21 h 45. J’arrive près des portes du bar l’Agitée situé au 251, Rue Dorchester, où a lieu le lancement de Shotgun Divorce, premier opus du groupe Shortpants Romance, et ce, dans une indiscrétion totale. À l’extérieur, le son de la guitare et du clavier de Femme Accident explose déjà.

À l’entrée, je croise une amie journaliste, elle est à la recherche du Maire de la ville qui devrait être présent ce soir. Moi, je suis à la recherche de sa fille, Catherine Vien-Labeaume, chanteuse de la formation, du guitariste Ralph Elawani et du batteur Simon Guérard.

Il fait chaud. Il y a une tension étrange qui règne dans les moindres petits coins du bar.

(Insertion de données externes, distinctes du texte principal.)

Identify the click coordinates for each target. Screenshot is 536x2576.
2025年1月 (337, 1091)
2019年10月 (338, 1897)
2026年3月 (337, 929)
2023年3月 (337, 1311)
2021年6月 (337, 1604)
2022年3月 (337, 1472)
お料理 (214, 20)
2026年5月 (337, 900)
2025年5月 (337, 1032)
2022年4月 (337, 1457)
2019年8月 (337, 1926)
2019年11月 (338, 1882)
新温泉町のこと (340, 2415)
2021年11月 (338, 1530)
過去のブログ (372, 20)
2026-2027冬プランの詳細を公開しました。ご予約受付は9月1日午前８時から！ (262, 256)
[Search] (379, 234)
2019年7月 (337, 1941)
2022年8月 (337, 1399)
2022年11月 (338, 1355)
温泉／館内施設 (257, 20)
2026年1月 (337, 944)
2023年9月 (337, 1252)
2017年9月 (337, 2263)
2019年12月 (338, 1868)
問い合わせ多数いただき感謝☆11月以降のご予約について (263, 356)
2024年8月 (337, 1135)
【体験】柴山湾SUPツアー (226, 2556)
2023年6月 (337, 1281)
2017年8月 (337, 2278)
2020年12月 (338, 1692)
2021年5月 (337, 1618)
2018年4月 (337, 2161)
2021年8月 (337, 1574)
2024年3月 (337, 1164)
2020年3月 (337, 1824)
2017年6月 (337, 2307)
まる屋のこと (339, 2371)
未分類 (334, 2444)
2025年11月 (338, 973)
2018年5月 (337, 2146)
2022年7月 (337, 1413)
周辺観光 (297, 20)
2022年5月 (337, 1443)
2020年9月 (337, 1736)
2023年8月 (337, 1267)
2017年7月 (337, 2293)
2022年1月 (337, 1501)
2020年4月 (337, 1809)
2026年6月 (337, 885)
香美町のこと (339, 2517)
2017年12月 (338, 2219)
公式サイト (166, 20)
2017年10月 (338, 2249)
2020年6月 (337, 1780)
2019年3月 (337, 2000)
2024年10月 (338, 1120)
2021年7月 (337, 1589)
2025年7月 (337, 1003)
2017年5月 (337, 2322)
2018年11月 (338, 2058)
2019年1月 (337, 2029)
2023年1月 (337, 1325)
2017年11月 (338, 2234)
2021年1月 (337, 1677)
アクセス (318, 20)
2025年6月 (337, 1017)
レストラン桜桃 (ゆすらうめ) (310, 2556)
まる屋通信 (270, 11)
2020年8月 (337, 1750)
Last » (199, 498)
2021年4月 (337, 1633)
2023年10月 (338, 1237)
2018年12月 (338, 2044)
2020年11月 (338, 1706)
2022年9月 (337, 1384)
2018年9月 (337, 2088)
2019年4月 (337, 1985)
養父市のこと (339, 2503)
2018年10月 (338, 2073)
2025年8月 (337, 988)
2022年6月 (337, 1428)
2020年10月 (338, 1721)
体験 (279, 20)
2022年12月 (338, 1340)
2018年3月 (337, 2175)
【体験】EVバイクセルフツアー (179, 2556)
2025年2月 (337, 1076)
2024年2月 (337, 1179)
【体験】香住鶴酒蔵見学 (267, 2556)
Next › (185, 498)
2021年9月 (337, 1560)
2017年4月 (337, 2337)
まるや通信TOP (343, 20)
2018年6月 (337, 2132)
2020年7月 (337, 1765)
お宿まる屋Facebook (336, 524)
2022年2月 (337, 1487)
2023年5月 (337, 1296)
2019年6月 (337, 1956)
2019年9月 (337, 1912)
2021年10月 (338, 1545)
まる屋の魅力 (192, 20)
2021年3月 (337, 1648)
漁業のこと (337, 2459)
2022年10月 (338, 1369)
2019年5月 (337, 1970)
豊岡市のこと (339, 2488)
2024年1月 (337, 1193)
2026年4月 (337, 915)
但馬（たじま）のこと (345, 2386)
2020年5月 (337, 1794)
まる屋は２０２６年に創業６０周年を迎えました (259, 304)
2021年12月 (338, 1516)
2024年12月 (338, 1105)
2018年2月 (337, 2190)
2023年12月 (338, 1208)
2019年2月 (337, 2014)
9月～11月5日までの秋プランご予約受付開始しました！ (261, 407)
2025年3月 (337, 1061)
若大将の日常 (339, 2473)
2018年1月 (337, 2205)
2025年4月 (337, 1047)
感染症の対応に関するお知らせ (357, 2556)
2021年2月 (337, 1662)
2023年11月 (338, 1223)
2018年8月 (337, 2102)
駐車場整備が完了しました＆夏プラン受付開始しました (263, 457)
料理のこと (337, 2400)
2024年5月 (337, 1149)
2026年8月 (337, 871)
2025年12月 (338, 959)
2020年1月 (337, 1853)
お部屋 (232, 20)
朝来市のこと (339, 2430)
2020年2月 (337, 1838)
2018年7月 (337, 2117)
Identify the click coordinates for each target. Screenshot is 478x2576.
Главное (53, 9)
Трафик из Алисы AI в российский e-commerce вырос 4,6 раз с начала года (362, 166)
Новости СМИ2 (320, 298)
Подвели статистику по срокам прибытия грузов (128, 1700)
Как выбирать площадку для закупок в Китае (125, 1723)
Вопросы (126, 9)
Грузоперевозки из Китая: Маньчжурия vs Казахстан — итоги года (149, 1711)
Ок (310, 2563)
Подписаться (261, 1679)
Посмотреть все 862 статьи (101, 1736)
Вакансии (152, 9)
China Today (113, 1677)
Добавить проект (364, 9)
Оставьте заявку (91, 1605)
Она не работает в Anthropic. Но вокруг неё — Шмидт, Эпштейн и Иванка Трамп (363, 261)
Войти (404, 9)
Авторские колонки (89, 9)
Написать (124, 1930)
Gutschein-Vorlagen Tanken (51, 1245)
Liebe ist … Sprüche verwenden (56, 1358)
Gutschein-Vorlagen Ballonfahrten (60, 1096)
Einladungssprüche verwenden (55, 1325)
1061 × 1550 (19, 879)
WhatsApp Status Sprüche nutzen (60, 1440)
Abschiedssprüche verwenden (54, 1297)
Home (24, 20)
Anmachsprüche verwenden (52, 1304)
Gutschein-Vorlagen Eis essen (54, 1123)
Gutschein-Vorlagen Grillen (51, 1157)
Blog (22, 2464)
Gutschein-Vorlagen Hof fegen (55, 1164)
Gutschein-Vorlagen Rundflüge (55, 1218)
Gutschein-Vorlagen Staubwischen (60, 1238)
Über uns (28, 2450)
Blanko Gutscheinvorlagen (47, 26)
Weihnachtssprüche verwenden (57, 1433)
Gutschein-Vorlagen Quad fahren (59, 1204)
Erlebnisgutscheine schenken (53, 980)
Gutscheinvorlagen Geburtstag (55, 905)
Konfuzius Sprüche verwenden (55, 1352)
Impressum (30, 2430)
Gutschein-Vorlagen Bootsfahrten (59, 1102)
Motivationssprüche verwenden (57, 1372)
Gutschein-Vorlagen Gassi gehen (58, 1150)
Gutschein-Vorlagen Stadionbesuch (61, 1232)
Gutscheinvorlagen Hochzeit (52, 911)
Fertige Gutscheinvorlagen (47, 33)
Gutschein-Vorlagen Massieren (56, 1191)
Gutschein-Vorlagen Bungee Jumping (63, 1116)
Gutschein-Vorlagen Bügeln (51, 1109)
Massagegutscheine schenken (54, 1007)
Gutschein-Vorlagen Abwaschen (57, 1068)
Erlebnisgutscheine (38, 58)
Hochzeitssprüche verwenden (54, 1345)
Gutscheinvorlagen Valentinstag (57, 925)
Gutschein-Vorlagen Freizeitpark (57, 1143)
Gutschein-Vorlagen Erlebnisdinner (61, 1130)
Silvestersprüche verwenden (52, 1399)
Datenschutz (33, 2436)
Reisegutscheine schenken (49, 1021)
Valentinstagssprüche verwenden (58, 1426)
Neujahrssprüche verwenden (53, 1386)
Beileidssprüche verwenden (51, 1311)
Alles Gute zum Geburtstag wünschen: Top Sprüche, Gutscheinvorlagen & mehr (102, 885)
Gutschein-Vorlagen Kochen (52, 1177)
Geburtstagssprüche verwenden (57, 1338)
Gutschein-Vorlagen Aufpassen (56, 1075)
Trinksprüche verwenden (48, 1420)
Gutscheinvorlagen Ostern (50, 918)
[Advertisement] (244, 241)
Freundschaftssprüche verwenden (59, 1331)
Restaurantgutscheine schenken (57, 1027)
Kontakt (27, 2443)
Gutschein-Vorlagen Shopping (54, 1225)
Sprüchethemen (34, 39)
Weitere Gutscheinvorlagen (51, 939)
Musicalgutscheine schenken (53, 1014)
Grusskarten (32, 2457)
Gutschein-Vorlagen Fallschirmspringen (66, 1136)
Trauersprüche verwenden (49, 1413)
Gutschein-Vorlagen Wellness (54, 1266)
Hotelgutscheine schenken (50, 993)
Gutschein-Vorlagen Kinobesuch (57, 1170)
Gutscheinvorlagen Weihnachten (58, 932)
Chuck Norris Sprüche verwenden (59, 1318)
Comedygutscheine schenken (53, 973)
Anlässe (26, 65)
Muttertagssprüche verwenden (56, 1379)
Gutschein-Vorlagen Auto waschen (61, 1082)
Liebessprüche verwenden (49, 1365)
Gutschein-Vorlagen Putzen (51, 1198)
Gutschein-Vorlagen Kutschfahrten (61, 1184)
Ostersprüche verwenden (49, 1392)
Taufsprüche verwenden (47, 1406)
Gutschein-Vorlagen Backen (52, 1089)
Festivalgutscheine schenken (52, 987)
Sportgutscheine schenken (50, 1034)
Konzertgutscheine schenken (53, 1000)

La fumée artificielle camoufle la réalité et le son, puissant, résonne murs à murs. Ça sent le punk.

On me dirige vers le sous-sol. Je descends les escaliers et m’enfonce dans un lieu plus sourd, plus lumineux, plus calme. J’entre dans la pièce sans trop savoir à quoi m’attendre. Peut-être, j’y trouverai le bonhomme Carnaval? Et non, il y a plutôt deux jeunes musiciens qui se préparent à faire un spectacle. Quelques instants plus tard, le troisième membre du groupe arrive.

Le bruit du rock est loin derrière les marches. Nous sommes assis, calmes, pénards, sur de gros divans moelleux où, surement, plusieurs scènes de cul ont eu lieu par le passé. Mais bon, c’est ça le rock and roll.

On parle musique. « On ne fait pas vraiment de « name dropping», on s’inspire de tout et de rien, on gobe plein d’affaires et on les recrache dans notre musique. Notre musique c’est comme du velours », me résume Ralph Elawani qui griffonne sur sa guitare au même moment.

Pour la chanteuse rouquine, le trio n’a pas vraiment de concept : « on ne vise rien en particulier, on n’a pas de style précis et on ne veut pas en avoir. On veut juste créer. » Rien de plus, rien de moins à déclarer.

Pas pire, pour une formation dont le magasine culturel français les InRockuptibles classe parmi les cinq groupes à surveiller cette année. « On prend ça comme un grain de sel. C’est un peu n’importe quoi, de toute façon, ce que les Français ont écrit sur nous. Mais, bon c’est flatteur. Ça ne donne pas un coup de pied dans le cul, on n’en a pas besoin, mais c’est le fun », souligne Catherine.

Toujours dans l’humour et un brin de sarcasme, la discussion se tourne soudainement sur leur vinyle : « On trouvait important le rite de l’objet. Ça fait partie aussi de notre création. Les journalistes aiment ça aussi recevoir le truc, la chose. Décider de la pochette et du centre du vinyle nous a beaucoup inspirés », réplique Elawani. Cependant, ils ont aussi laissé place à l’air du temps : « On offre une version numérique avec le disque », confirme Simon Guérard.

Il ne reste que quelques minutes avant le show, mais le mythe s’articule de lui-même et la rumeur parle des spectacles de Shortpants Romance comme étant décapant : « l’ambiance des shows dépend de la réception du public, mais on sait jamais comment ça peut finir », s’exclame Elawani.

Je fais mes salutations et je remonte en direction de la scène. J’arrive en haut juste à temps pour l’arrivée de Régis. Il est plus effacé et décontracté qu’à l’habitude. Il est avec sa gang et la blondinette de Lunetterie New Look Claude Thibault. Pourquoi j’écris ça? Juste parce que je commence à trouver drôle le mélange hétéroclite de genre qui se dessine devant la scène. À l’avant de la salle, il y a une grosse troupe de hipsters. Sur le côté, pas bien loin du premier groupe, se trouve une dizaine de quinquagénaires qui sentent drôlement la Crème de Menthe. Ça promet pour le show.

Le groupe monte sur scène. Le décorum? Une grande feuille de papier blanche peinturée de rouge et qui indique le nom du band. C’est tout croche, mais ça fit. Le départ est lancé. L’attitude de la chanteuse est différente de celle que j’ai vue en entrevue. En bas des marches, il y avait une jeune fille tranquille et un peu réservée. En haut, avec son micro, j’y trouve une fille qui a du chien, de la rage et un peu d’arrogance. « Ho! Le mélange d’antibiotique et d’alcool, ça magane », lance justement la chanteuse qui frappe son micro partout.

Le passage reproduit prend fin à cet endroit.